# Given exercise:
Lay out every line of the material below as a Markdown table with the columns Row and Line, numbering the rows in order and omitting blank lines.

# Information provided:

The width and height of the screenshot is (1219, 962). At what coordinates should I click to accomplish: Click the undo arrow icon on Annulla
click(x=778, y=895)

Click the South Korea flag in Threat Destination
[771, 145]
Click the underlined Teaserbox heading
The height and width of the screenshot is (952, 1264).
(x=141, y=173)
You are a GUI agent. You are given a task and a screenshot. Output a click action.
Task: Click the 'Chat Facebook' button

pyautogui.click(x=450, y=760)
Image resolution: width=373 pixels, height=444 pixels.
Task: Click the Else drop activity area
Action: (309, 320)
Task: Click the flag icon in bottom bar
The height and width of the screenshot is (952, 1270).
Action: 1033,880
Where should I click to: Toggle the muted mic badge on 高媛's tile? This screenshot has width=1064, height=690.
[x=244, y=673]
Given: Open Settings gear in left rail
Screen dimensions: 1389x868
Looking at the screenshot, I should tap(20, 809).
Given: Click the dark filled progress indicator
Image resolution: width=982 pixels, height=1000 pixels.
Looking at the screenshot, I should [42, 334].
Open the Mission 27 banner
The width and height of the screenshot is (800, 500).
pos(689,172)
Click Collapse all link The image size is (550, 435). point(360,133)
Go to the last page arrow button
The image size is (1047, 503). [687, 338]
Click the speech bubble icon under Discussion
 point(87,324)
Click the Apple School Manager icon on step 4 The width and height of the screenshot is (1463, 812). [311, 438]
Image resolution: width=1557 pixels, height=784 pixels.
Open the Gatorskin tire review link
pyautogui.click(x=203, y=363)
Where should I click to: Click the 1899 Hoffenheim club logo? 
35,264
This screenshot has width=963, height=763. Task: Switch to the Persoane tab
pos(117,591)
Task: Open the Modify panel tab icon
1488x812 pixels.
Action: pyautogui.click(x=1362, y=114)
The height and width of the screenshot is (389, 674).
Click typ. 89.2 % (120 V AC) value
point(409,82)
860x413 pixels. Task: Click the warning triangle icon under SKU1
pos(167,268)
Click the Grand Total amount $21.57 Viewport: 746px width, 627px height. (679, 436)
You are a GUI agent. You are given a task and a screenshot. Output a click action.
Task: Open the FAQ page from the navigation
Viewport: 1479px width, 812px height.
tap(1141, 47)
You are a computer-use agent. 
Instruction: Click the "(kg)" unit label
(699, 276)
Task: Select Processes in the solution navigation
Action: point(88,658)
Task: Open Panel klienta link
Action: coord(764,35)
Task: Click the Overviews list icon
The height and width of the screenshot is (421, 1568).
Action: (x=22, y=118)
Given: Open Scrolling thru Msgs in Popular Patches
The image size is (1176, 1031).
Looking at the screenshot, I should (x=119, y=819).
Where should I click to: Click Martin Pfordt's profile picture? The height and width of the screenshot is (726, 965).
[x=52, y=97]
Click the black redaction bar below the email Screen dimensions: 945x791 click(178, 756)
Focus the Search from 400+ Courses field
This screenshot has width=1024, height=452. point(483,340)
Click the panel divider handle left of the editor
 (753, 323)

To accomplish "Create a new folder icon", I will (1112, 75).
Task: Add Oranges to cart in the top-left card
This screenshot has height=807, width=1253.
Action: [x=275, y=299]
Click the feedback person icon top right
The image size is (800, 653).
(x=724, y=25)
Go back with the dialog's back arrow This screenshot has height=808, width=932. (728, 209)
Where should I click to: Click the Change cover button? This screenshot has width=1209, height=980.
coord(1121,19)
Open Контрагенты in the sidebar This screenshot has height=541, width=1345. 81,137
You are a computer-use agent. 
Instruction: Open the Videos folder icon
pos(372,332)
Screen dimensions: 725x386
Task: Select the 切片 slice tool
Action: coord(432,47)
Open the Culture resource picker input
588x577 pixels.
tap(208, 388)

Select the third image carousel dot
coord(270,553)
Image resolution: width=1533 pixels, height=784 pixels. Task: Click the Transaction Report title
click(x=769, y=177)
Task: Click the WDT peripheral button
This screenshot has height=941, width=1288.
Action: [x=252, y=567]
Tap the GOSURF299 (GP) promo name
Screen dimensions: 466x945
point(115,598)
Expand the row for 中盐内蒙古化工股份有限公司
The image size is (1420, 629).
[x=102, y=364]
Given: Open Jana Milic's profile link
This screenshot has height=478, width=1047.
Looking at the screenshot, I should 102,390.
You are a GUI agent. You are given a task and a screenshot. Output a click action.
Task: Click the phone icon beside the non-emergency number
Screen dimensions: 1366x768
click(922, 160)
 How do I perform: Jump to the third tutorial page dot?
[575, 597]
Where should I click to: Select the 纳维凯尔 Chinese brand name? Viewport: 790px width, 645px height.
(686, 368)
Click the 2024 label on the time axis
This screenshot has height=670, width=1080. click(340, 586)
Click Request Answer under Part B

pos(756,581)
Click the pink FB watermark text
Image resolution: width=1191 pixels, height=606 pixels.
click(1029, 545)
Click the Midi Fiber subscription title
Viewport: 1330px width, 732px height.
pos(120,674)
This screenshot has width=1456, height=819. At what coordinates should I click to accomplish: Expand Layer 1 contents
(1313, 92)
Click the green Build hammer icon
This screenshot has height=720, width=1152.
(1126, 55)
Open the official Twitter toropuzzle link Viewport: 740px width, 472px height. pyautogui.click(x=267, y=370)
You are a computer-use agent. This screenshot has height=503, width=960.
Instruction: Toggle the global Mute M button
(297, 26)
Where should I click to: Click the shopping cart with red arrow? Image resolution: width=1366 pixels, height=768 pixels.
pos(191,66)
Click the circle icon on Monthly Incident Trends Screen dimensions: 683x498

# Worked solution:
| Row | Line |
|---|---|
| 1 | The width and height of the screenshot is (1219, 962). At what coordinates should I click to accomplish: Click the undo arrow icon on Annulla |
| 2 | click(x=778, y=895) |
| 3 | Click the South Korea flag in Threat Destination |
| 4 | [771, 145] |
| 5 | Click the underlined Teaserbox heading |
| 6 | The height and width of the screenshot is (952, 1264). |
| 7 | (x=141, y=173) |
| 8 | You are a GUI agent. You are given a task and a screenshot. Output a click action. |
| 9 | Task: Click the 'Chat Facebook' button |
| 10 | pyautogui.click(x=450, y=760) |
| 11 | Image resolution: width=373 pixels, height=444 pixels. |
| 12 | Task: Click the Else drop activity area |
| 13 | Action: (309, 320) |
| 14 | Task: Click the flag icon in bottom bar |
| 15 | The height and width of the screenshot is (952, 1270). |
| 16 | Action: 1033,880 |
| 17 | Where should I click to: Toggle the muted mic badge on 高媛's tile? This screenshot has width=1064, height=690. |
| 18 | [x=244, y=673] |
| 19 | Given: Open Settings gear in left rail |
| 20 | Screen dimensions: 1389x868 |
| 21 | Looking at the screenshot, I should tap(20, 809). |
| 22 | Given: Click the dark filled progress indicator |
| 23 | Image resolution: width=982 pixels, height=1000 pixels. |
| 24 | Looking at the screenshot, I should [42, 334]. |
| 25 | Open the Mission 27 banner |
| 26 | The width and height of the screenshot is (800, 500). |
| 27 | pos(689,172) |
| 28 | Click Collapse all link The image size is (550, 435). point(360,133) |
| 29 | Go to the last page arrow button |
| 30 | The image size is (1047, 503). [687, 338] |
| 31 | Click the speech bubble icon under Discussion |
| 32 |  point(87,324) |
| 33 | Click the Apple School Manager icon on step 4 The width and height of the screenshot is (1463, 812). [311, 438] |
| 34 | Image resolution: width=1557 pixels, height=784 pixels. |
| 35 | Open the Gatorskin tire review link |
| 36 | pyautogui.click(x=203, y=363) |
| 37 | Where should I click to: Click the 1899 Hoffenheim club logo?  |
| 38 | 35,264 |
| 39 | This screenshot has width=963, height=763. Task: Switch to the Persoane tab |
| 40 | pos(117,591) |
| 41 | Task: Open the Modify panel tab icon |
| 42 | 1488x812 pixels. |
| 43 | Action: pyautogui.click(x=1362, y=114) |
| 44 | The height and width of the screenshot is (389, 674). |
| 45 | Click typ. 89.2 % (120 V AC) value |
| 46 | point(409,82) |
| 47 | 860x413 pixels. Task: Click the warning triangle icon under SKU1 |
| 48 | pos(167,268) |
| 49 | Click the Grand Total amount $21.57 Viewport: 746px width, 627px height. (679, 436) |
| 50 | You are a GUI agent. You are given a task and a screenshot. Output a click action. |
| 51 | Task: Open the FAQ page from the navigation |
| 52 | Viewport: 1479px width, 812px height. |
| 53 | tap(1141, 47) |
| 54 | You are a computer-use agent.  |
| 55 | Instruction: Click the "(kg)" unit label |
| 56 | (699, 276) |
| 57 | Task: Select Processes in the solution navigation |
| 58 | Action: point(88,658) |
| 59 | Task: Open Panel klienta link |
| 60 | Action: coord(764,35) |
| 61 | Task: Click the Overviews list icon |
| 62 | The height and width of the screenshot is (421, 1568). |
| 63 | Action: (x=22, y=118) |
| 64 | Given: Open Scrolling thru Msgs in Popular Patches |
| 65 | The image size is (1176, 1031). |
| 66 | Looking at the screenshot, I should (x=119, y=819). |
| 67 | Where should I click to: Click Martin Pfordt's profile picture? The height and width of the screenshot is (726, 965). |
| 68 | [x=52, y=97] |
| 69 | Click the black redaction bar below the email Screen dimensions: 945x791 click(178, 756) |
| 70 | Focus the Search from 400+ Courses field |
| 71 | This screenshot has width=1024, height=452. point(483,340) |
| 72 | Click the panel divider handle left of the editor |
| 73 |  (753, 323) |
| 74 | To accomplish "Create a new folder icon", I will (1112, 75). |
| 75 | Task: Add Oranges to cart in the top-left card |
| 76 | This screenshot has height=807, width=1253. |
| 77 | Action: [x=275, y=299] |
| 78 | Click the feedback person icon top right |
| 79 | The image size is (800, 653). |
| 80 | (x=724, y=25) |
| 81 | Go back with the dialog's back arrow This screenshot has height=808, width=932. (728, 209) |
| 82 | Where should I click to: Click the Change cover button? This screenshot has width=1209, height=980. |
| 83 | coord(1121,19) |
| 84 | Open Контрагенты in the sidebar This screenshot has height=541, width=1345. 81,137 |
| 85 | You are a computer-use agent.  |
| 86 | Instruction: Open the Videos folder icon |
| 87 | pos(372,332) |
| 88 | Screen dimensions: 725x386 |
| 89 | Task: Select the 切片 slice tool |
| 90 | Action: coord(432,47) |
| 91 | Open the Culture resource picker input |
| 92 | 588x577 pixels. |
| 93 | tap(208, 388) |
| 94 | Select the third image carousel dot |
| 95 | coord(270,553) |
| 96 | Image resolution: width=1533 pixels, height=784 pixels. Task: Click the Transaction Report title |
| 97 | click(x=769, y=177) |
| 98 | Task: Click the WDT peripheral button |
| 99 | This screenshot has height=941, width=1288. |
| 100 | Action: [x=252, y=567] |
| 101 | Tap the GOSURF299 (GP) promo name |
| 102 | Screen dimensions: 466x945 |
| 103 | point(115,598) |
| 104 | Expand the row for 中盐内蒙古化工股份有限公司 |
| 105 | The image size is (1420, 629). |
| 106 | [x=102, y=364] |
| 107 | Given: Open Jana Milic's profile link |
| 108 | This screenshot has height=478, width=1047. |
| 109 | Looking at the screenshot, I should 102,390. |
| 110 | You are a GUI agent. You are given a task and a screenshot. Output a click action. |
| 111 | Task: Click the phone icon beside the non-emergency number |
| 112 | Screen dimensions: 1366x768 |
| 113 | click(922, 160) |
| 114 |  How do I perform: Jump to the third tutorial page dot? |
| 115 | [575, 597] |
| 116 | Where should I click to: Select the 纳维凯尔 Chinese brand name? Viewport: 790px width, 645px height. |
| 117 | (686, 368) |
| 118 | Click the 2024 label on the time axis |
| 119 | This screenshot has height=670, width=1080. click(340, 586) |
| 120 | Click Request Answer under Part B |
| 121 | pos(756,581) |
| 122 | Click the pink FB watermark text |
| 123 | Image resolution: width=1191 pixels, height=606 pixels. |
| 124 | click(1029, 545) |
| 125 | Click the Midi Fiber subscription title |
| 126 | Viewport: 1330px width, 732px height. |
| 127 | pos(120,674) |
| 128 | This screenshot has width=1456, height=819. At what coordinates should I click to accomplish: Expand Layer 1 contents |
| 129 | (1313, 92) |
| 130 | Click the green Build hammer icon |
| 131 | This screenshot has height=720, width=1152. |
| 132 | (1126, 55) |
| 133 | Open the official Twitter toropuzzle link Viewport: 740px width, 472px height. pyautogui.click(x=267, y=370) |
| 134 | You are a computer-use agent. This screenshot has height=503, width=960. |
| 135 | Instruction: Toggle the global Mute M button |
| 136 | (297, 26) |
| 137 | Where should I click to: Click the shopping cart with red arrow? Image resolution: width=1366 pixels, height=768 pixels. |
| 138 | pos(191,66) |
| 139 | Click the circle icon on Monthly Incident Trends Screen dimensions: 683x498 |